> Brief 1: Rewrite the passage on organizing working women from "The Hungarian delegate, Ilona" down to "of this work.", putting "counterrevolutionary terror" in place of "white terror".

> Article:
* START *

The Hungarian delegate, Ilona Kovács, portrayed a situation where working-class women there, like their male comrades, had been stymied by political naivety and inexperience during the short period of revolutionary government. And now they were paying a heavy price, as “the white terror is raging and has already brought about such monstrous devastation of the working class.” The editors inform us that in the aftermath of the overthrow of the Hungarian soviet government in 1919, an “estimated 5,000 were executed, 75,000 jailed, and 100,000 forced to flee the country.” Other delegates reported a similar picture of large sections of working women keen to be organized but party leaderships yet to be convinced of the necessity of this work.
Armand reported on the creation of the Zhenotdel in Russia, as a department of the party with the mandate to carry out specific work among women, to organize them and represent their interests. She explained how it had set up workplace and district delegate meetings that brought women together to advance their involvement in Soviet society, develop their education, work experience, and influence over decision-making, along with taking initiatives to socialize domestic labor and childcare, with the opening of public canteens, nurseries, and kindergartens.

* END *

> Record extracts:

* START *

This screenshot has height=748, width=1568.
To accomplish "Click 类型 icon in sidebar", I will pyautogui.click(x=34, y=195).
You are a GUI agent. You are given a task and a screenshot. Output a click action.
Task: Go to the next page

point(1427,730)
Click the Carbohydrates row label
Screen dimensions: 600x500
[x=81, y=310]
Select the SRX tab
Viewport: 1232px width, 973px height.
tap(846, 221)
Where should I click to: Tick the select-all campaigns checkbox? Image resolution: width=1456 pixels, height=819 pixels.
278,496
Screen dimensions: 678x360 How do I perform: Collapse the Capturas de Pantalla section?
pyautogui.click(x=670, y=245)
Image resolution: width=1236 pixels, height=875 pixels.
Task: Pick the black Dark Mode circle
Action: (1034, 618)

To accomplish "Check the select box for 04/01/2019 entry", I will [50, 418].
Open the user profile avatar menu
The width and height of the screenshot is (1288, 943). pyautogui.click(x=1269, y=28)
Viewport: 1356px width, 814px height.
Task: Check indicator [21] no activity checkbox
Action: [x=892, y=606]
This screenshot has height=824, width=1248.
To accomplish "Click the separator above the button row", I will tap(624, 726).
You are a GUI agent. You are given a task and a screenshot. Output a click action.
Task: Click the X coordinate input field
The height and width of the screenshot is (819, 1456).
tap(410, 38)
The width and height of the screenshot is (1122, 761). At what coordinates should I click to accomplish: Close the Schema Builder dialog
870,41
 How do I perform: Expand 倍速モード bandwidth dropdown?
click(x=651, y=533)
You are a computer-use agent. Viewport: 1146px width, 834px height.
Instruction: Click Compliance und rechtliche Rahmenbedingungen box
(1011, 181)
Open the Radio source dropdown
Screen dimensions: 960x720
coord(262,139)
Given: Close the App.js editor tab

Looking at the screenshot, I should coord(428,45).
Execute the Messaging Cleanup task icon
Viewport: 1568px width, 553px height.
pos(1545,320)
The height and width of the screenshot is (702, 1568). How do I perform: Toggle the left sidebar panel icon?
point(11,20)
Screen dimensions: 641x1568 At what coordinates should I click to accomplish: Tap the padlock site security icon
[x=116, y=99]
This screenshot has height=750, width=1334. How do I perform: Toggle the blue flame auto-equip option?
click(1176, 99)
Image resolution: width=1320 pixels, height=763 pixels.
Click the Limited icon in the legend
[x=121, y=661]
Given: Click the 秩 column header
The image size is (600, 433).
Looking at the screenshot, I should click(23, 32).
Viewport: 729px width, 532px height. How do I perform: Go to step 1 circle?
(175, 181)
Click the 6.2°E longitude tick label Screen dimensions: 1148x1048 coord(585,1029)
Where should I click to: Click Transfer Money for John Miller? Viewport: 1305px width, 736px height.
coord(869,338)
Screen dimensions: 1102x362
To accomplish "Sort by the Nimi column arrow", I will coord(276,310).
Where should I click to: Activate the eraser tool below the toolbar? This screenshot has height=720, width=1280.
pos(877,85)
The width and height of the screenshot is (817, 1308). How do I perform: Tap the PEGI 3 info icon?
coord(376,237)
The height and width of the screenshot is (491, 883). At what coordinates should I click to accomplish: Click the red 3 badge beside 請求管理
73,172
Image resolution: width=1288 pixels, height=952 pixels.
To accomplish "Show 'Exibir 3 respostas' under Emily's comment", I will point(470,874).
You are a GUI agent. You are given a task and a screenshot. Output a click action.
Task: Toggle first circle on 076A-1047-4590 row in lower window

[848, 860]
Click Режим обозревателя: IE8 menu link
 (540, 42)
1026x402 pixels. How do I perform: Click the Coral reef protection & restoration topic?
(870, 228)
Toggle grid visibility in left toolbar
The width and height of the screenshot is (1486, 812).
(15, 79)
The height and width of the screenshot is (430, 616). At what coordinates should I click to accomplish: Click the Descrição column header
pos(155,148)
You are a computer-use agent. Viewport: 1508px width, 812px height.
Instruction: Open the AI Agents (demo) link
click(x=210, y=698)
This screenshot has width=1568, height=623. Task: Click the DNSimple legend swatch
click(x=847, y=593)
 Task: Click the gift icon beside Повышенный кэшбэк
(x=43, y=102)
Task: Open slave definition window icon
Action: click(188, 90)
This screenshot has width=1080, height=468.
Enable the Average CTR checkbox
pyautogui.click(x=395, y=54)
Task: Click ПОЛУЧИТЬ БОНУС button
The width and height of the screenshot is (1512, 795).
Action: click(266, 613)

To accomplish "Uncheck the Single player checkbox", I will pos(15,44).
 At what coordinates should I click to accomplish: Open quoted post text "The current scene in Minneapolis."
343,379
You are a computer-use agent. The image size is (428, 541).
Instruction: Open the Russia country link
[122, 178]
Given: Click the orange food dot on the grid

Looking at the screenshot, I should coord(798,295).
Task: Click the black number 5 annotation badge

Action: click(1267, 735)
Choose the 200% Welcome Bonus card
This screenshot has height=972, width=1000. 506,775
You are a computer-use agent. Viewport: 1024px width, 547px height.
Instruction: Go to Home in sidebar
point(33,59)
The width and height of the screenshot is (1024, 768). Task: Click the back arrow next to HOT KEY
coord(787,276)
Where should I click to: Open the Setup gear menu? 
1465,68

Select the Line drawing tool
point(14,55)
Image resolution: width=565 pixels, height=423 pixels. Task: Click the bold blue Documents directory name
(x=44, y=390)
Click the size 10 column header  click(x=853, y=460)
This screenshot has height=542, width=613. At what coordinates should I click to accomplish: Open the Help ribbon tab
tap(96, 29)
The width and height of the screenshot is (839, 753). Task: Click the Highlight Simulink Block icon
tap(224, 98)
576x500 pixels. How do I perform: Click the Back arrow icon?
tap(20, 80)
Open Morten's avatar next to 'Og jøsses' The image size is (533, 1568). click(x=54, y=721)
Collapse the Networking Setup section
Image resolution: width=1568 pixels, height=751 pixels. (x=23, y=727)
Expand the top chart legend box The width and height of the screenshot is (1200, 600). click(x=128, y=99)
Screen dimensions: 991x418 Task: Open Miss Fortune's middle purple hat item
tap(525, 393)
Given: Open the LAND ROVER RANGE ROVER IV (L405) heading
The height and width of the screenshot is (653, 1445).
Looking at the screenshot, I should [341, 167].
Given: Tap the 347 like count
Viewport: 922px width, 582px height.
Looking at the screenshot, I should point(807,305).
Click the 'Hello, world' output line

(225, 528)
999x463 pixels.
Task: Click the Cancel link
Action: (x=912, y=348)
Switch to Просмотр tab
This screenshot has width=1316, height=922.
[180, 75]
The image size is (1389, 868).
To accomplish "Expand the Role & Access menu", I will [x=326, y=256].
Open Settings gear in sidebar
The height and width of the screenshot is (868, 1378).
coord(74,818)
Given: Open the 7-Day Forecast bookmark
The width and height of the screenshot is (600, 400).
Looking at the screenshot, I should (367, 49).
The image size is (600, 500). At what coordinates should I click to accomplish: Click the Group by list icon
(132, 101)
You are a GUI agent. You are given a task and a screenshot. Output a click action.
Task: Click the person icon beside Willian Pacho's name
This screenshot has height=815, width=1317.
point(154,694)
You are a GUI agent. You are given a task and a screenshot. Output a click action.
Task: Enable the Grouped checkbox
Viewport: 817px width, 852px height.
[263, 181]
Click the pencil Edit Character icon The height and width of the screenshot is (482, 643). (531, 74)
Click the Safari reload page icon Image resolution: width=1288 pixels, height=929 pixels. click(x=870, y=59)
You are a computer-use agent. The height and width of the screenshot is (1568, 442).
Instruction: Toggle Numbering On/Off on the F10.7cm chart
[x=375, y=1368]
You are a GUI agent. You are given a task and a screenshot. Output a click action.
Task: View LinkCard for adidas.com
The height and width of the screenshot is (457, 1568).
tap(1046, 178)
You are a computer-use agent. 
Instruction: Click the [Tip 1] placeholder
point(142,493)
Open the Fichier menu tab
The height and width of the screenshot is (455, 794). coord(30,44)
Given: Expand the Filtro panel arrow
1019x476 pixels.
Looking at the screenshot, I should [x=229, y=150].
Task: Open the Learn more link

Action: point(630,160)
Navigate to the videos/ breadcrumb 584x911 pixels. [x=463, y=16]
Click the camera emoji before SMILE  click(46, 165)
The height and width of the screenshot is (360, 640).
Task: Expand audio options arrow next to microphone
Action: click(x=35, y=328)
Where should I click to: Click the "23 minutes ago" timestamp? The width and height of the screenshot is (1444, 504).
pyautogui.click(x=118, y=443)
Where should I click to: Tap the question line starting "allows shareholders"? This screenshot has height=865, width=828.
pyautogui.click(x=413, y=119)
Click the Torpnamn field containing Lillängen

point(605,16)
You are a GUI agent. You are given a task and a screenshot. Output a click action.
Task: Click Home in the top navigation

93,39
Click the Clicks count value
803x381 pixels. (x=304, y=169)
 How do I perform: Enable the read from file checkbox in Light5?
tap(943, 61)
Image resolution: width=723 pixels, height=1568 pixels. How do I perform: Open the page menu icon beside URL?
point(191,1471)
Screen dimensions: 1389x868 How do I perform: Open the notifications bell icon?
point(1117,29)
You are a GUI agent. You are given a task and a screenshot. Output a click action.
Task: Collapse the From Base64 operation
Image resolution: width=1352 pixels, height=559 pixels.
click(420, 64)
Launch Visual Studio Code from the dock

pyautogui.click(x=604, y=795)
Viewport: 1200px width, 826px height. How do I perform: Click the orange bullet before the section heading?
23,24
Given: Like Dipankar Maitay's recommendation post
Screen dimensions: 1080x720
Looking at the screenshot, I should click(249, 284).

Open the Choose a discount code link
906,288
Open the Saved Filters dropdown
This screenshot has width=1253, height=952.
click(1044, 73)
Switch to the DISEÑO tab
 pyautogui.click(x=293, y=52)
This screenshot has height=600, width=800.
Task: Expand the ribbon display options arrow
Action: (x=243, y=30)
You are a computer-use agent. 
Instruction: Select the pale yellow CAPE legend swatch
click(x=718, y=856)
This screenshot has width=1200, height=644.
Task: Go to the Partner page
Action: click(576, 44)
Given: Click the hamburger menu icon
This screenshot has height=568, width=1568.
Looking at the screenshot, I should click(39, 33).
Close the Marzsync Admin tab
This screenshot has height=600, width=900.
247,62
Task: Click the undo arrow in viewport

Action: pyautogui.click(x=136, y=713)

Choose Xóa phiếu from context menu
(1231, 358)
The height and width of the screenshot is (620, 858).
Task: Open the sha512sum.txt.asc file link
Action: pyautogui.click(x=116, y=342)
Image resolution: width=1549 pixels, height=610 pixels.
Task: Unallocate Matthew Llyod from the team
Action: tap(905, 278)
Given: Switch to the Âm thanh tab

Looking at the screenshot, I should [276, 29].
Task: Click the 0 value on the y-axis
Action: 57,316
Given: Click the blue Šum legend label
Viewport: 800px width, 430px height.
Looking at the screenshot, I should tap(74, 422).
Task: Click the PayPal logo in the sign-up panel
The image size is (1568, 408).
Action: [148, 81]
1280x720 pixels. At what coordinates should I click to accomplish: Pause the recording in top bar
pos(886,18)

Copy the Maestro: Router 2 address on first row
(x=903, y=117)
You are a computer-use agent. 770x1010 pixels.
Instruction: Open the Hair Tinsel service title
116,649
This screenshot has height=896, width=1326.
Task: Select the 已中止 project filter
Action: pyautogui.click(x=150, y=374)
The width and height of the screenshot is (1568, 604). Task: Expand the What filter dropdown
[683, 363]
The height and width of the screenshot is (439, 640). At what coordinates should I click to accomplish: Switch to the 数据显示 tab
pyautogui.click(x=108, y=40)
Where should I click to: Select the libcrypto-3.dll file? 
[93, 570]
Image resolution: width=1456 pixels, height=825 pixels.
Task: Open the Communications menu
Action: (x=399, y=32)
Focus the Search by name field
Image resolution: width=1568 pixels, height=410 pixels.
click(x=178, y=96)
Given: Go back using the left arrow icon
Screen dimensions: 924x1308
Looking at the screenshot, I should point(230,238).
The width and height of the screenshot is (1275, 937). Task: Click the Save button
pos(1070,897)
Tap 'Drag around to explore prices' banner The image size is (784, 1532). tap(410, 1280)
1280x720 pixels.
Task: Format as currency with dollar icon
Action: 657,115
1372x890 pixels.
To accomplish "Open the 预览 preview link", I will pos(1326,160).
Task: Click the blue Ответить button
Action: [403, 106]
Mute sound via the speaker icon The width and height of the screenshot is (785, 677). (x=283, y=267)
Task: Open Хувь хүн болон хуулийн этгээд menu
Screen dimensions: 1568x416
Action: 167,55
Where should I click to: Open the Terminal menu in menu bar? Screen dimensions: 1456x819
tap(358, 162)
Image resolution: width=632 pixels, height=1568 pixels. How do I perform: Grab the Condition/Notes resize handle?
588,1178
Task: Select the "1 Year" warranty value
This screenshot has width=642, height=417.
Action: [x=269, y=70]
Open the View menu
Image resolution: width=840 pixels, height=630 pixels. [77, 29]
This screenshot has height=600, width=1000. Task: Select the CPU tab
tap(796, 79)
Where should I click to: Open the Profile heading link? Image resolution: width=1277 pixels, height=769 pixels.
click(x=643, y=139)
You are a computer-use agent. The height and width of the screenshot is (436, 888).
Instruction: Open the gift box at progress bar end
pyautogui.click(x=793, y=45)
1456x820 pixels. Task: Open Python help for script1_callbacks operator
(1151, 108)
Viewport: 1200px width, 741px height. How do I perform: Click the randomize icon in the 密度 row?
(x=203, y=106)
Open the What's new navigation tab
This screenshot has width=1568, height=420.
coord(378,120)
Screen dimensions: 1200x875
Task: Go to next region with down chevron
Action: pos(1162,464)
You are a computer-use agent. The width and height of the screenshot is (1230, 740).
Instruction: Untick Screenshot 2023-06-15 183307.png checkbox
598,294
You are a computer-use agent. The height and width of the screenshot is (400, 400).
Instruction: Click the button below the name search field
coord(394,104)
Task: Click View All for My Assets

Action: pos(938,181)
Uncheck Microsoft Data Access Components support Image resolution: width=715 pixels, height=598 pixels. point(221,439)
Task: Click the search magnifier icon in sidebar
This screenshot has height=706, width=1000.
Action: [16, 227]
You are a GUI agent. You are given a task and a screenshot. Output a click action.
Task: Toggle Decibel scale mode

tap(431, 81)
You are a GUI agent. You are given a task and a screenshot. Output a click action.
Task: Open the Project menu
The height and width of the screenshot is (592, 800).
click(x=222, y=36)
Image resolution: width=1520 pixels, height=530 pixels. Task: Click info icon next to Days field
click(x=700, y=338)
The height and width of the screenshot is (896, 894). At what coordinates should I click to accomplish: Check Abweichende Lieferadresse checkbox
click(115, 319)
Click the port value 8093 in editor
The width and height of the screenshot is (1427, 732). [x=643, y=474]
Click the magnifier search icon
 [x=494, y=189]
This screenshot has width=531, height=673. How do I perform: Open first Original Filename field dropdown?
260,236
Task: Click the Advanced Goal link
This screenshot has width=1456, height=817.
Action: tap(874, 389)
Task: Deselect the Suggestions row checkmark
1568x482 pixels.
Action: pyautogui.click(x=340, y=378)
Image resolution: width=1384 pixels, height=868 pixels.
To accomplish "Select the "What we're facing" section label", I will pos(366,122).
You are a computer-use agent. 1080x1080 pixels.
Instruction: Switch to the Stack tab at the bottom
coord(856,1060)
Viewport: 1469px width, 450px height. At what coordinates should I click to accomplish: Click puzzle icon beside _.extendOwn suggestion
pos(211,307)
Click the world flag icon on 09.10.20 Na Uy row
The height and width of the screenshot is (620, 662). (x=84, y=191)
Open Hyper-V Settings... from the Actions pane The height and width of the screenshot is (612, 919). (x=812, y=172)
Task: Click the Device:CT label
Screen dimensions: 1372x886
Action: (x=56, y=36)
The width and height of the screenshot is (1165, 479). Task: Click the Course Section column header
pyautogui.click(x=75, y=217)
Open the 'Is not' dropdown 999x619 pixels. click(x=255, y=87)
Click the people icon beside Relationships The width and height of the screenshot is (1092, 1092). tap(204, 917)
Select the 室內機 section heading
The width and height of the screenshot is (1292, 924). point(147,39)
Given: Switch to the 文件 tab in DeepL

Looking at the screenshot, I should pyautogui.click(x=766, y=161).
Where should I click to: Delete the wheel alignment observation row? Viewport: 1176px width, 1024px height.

* END *

> Brief 2: How many lines of the entries above contain the string "Toggle"? Case counts; give only the number.

> Reply 1:
The Hungarian delegate, Ilona Kovács, portrayed a situation where working-class women there, like their male comrades, had been stymied by political naivety and inexperience during the short period of revolutionary government. And now they were paying a heavy price, as “the counterrevolutionary terror is raging and has already brought about such monstrous devastation of the working class.” The editors inform us that in the aftermath of the overthrow of the Hungarian soviet government in 1919, an “estimated 5,000 were executed, 75,000 jailed, and 100,000 forced to flee the country.” Other delegates reported a similar picture of large sections of working women keen to be organized but party leaderships yet to be convinced of the necessity of this work.

> Reply 2: 6